2. Terug in de tijd gezet

Het lijkt wel of ik in een tijdmachine ben gezet en vijftig jaar terug in de tijd ben gegaan. Ik denk dat het leven in Masasi goed vergeleken kan worden met Staphorst vijftig, zestig jaar geleden. Zoals mijn beppe en besse toen leefden, is nog steeds de werkelijkheid voor de mensen hier.

 

Geen elektriciteit, gas of stromend water, geen machines om het land te bewerken, gewassen verbouwen voor eigen gebruik en geen subsidies. De karren die werden gebruikt om de melkbussen naar de ‘diek’ te brengen, worden hier door de waterjongens gebruikt. Zij bezorgen tegen betaling water aan huis.
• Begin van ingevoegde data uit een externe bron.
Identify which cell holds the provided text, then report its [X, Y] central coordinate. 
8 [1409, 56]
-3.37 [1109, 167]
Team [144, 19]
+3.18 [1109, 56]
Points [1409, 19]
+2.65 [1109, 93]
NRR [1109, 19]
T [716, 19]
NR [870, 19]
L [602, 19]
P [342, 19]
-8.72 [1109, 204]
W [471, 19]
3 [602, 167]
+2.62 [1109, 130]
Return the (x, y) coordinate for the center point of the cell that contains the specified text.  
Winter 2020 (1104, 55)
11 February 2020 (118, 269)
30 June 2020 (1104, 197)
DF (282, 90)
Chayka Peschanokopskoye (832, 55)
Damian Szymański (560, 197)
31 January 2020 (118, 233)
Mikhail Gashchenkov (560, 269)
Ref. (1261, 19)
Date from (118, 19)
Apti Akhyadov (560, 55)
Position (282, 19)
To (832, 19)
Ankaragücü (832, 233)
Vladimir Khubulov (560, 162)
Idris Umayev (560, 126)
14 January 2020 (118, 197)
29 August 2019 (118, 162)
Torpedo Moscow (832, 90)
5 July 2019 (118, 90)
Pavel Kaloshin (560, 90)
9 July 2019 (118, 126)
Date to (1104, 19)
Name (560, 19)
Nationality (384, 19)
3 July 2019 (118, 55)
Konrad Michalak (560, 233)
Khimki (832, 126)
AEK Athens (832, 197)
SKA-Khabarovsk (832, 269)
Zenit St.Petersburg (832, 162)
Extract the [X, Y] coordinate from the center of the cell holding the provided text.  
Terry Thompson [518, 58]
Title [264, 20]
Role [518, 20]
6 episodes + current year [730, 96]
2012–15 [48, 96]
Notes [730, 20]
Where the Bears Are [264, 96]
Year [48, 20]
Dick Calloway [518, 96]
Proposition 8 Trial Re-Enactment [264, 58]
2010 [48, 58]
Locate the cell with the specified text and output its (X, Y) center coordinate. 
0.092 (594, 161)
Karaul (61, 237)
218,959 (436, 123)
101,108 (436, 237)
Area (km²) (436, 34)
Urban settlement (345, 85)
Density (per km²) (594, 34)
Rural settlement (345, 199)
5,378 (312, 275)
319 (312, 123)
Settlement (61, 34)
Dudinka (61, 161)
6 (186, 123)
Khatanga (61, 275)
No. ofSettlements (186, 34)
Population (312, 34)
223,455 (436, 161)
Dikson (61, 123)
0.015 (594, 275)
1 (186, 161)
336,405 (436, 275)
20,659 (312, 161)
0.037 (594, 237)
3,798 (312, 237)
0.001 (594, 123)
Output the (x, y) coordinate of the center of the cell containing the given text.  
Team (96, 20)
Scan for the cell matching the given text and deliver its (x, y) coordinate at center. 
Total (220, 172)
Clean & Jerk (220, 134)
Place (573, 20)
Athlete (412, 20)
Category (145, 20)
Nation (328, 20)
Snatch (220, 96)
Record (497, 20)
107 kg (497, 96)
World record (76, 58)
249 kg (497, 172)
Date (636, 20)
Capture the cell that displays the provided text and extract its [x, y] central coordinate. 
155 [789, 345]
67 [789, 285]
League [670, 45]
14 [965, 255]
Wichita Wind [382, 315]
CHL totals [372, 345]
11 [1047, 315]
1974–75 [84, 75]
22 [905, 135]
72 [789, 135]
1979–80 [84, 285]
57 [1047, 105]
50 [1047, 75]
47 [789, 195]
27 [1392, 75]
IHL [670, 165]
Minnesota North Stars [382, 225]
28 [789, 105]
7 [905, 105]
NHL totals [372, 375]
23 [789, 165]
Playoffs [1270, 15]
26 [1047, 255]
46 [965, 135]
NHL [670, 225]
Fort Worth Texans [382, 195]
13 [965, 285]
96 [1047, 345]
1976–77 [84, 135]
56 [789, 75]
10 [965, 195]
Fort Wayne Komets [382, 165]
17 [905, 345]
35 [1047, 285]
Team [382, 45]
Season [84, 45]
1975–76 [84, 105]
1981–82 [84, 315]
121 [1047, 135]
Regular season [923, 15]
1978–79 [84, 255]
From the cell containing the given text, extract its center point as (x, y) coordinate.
Ook bij mij.

Het verschil met vroeger is dat nieuwe ontwikkelingen wel zichtbaar zijn, zoals mobiele telefoon, internet en satellietschotels. Alleen beschikbaar voor de rijke(re) mensen. Een van de eerste dingen die ik hier kocht, was een mobiele telefoon. Ik dacht dat ik er van af zou zijn, maar ik kan hier niet meer zonder. Het is dé manier om te communiceren; het sturen van sms-jes. Er zijn bijna geen vaste telefoonlijnen, want die fase wordt overgeslagen. Men gaat meteen over op mobiel. Ik zie het dagelijks, want de mast van de telecom provider Buzz is het uitzicht vanuit mijn huis.

De advertentieoorlog tussen Coca Cola en Pepsi die ik in veel Afrikaanse landen heb gezien tijdens mijn reizen is hier overgenomen door mobiele aanbieders als Celtel en Vodacom, het nieuwe westerse ideaal. Overal kleine hokjes met reclame waar prepaid kaarten gekocht kunnen worden. Er is een levendige handel in tweedehands telefoons. Ze komen uit Europa en worden hier opnieuw verkocht, al dan niet voorzien van een nieuw jasje.

Niet alleen afgedankte telefoons komen in Afrika terecht, ook kleding die in Nederland in de zak van Max beland, wordt hier opnieuw gekocht en verkocht op de markt. Ik heb al bedacht dat wanneer ik nieuwe kleding nodig heb, op de markt mijn kleding opnieuw kan kopen die ik voor mijn vertrek in de zak heb gestopt. Dat zou toch fantastisch zijn.